> **What this task involves**
Format the material from its first line up to and including the line containing "Action: [1176, 277]" as a Markdown table with the columns Row and Text, numbering each line and skipping blank ones.
* start Data to use *
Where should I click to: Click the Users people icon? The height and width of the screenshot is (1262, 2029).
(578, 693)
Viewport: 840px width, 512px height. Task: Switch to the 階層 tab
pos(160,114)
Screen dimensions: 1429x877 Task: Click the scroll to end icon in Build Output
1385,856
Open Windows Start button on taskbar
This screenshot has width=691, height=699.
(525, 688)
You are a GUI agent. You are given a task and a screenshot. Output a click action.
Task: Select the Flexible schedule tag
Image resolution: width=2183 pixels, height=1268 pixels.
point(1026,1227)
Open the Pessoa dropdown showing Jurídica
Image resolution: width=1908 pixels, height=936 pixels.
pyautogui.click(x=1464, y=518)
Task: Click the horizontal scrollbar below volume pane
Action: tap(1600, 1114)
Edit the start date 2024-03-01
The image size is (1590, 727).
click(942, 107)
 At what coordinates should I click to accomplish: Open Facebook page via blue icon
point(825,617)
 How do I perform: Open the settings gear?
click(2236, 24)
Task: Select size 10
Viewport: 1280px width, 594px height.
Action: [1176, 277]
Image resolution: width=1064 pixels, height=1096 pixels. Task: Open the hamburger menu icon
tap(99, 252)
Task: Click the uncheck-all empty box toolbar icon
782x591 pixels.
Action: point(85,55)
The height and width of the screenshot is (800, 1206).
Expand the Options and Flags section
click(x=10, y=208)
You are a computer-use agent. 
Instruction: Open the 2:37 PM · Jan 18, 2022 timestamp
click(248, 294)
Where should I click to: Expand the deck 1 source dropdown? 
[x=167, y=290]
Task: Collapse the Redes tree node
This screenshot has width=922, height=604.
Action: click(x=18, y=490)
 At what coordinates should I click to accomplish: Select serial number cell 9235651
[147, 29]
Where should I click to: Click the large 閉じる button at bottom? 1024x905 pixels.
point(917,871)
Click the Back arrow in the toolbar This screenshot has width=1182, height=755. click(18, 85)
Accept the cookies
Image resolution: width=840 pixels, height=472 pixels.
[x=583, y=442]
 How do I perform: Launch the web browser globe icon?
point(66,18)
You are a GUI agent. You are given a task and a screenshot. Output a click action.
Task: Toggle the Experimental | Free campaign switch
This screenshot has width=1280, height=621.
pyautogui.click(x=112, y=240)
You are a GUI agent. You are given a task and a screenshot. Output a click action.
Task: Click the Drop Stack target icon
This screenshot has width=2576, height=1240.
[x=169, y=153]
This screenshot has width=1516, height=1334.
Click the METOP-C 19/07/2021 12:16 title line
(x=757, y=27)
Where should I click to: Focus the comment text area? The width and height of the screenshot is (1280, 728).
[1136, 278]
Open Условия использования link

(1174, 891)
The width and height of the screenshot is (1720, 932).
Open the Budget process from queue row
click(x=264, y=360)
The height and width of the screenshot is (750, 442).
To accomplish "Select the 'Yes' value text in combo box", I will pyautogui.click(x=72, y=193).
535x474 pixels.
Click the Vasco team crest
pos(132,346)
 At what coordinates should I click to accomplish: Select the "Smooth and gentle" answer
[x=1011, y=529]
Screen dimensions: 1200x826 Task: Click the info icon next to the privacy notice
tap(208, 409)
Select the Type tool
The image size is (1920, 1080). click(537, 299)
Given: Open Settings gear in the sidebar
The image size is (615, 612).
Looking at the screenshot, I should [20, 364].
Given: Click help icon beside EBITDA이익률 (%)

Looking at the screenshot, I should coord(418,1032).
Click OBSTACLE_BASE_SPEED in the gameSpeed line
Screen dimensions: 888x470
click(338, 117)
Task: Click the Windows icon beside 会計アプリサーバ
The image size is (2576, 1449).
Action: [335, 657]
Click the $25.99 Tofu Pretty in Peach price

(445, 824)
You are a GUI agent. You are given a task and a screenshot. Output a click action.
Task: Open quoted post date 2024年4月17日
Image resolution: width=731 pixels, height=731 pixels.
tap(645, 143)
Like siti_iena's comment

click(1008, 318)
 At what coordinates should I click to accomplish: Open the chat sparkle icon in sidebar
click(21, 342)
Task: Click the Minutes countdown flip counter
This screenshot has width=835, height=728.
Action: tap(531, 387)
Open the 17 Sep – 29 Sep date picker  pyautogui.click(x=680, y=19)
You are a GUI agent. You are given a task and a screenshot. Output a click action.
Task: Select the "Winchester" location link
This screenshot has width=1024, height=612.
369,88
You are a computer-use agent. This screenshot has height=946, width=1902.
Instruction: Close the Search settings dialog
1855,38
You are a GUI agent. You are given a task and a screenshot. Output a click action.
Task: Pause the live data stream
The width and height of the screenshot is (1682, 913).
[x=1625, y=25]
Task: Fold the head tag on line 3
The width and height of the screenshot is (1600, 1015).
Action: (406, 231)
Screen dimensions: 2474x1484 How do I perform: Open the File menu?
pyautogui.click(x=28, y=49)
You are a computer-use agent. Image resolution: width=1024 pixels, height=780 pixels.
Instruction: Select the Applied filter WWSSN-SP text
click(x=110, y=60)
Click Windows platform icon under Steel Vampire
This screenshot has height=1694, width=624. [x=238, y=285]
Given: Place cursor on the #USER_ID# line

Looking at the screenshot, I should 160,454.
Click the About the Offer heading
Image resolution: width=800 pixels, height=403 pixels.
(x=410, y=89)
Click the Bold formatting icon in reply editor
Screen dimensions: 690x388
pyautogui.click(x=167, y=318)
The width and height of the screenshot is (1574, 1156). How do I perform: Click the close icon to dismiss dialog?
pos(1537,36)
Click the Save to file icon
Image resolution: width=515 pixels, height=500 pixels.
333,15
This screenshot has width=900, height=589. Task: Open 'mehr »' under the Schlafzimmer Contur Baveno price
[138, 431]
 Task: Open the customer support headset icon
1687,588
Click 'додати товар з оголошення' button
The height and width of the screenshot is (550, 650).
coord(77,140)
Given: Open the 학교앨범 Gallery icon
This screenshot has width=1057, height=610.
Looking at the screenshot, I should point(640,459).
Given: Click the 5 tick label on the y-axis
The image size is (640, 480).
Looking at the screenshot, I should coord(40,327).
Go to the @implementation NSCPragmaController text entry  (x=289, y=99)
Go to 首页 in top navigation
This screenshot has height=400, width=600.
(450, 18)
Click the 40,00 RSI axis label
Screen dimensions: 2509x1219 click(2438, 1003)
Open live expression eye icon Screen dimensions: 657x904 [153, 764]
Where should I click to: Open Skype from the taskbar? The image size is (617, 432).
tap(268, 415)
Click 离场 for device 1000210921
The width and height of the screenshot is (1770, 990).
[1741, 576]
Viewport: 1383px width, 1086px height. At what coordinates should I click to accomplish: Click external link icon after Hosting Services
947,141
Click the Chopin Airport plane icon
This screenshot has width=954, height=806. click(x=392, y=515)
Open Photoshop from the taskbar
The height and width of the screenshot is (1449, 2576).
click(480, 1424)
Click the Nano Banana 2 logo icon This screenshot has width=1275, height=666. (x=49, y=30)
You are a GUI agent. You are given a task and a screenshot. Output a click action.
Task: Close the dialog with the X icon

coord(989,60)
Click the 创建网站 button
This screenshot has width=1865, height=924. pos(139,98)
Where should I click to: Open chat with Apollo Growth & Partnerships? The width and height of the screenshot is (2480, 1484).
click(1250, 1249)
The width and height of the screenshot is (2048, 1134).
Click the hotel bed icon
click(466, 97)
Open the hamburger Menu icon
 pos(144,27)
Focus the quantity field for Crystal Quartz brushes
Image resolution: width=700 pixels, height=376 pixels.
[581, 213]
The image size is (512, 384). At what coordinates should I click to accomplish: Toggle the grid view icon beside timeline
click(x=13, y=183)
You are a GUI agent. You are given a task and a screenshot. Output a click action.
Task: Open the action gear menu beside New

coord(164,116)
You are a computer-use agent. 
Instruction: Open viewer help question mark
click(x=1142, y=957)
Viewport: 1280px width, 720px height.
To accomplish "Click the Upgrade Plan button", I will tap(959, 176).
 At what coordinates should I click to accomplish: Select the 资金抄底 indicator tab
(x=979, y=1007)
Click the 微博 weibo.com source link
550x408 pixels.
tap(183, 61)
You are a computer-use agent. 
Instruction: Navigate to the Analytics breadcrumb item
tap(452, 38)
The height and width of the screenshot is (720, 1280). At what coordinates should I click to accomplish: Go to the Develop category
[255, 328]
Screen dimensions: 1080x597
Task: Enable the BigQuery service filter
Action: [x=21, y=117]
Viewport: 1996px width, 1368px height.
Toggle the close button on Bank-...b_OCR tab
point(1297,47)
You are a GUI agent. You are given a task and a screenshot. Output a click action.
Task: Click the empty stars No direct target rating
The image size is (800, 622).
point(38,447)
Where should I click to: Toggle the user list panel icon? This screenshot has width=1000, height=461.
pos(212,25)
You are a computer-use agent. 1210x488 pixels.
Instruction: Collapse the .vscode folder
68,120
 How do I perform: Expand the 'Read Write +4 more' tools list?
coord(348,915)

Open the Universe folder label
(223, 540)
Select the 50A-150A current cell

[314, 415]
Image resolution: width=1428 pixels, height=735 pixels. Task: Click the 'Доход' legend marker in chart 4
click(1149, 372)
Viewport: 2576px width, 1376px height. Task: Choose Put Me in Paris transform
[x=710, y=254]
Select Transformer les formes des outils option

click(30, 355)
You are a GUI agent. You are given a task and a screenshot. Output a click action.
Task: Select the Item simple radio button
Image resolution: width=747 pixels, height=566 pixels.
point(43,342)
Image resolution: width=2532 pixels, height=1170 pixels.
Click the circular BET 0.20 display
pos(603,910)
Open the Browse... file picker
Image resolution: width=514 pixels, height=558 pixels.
* end Data to use *
> **Task result**
| Row | Text |
|---|---|
| 1 | Where should I click to: Click the Users people icon? The height and width of the screenshot is (1262, 2029). |
| 2 | (578, 693) |
| 3 | Viewport: 840px width, 512px height. Task: Switch to the 階層 tab |
| 4 | pos(160,114) |
| 5 | Screen dimensions: 1429x877 Task: Click the scroll to end icon in Build Output |
| 6 | 1385,856 |
| 7 | Open Windows Start button on taskbar |
| 8 | This screenshot has width=691, height=699. |
| 9 | (525, 688) |
| 10 | You are a GUI agent. You are given a task and a screenshot. Output a click action. |
| 11 | Task: Select the Flexible schedule tag |
| 12 | Image resolution: width=2183 pixels, height=1268 pixels. |
| 13 | point(1026,1227) |
| 14 | Open the Pessoa dropdown showing Jurídica |
| 15 | Image resolution: width=1908 pixels, height=936 pixels. |
| 16 | pyautogui.click(x=1464, y=518) |
| 17 | Task: Click the horizontal scrollbar below volume pane |
| 18 | Action: tap(1600, 1114) |
| 19 | Edit the start date 2024-03-01 |
| 20 | The image size is (1590, 727). |
| 21 | click(942, 107) |
| 22 |  At what coordinates should I click to accomplish: Open Facebook page via blue icon |
| 23 | point(825,617) |
| 24 |  How do I perform: Open the settings gear? |
| 25 | click(2236, 24) |
| 26 | Task: Select size 10 |
| 27 | Viewport: 1280px width, 594px height. |
| 28 | Action: [1176, 277] |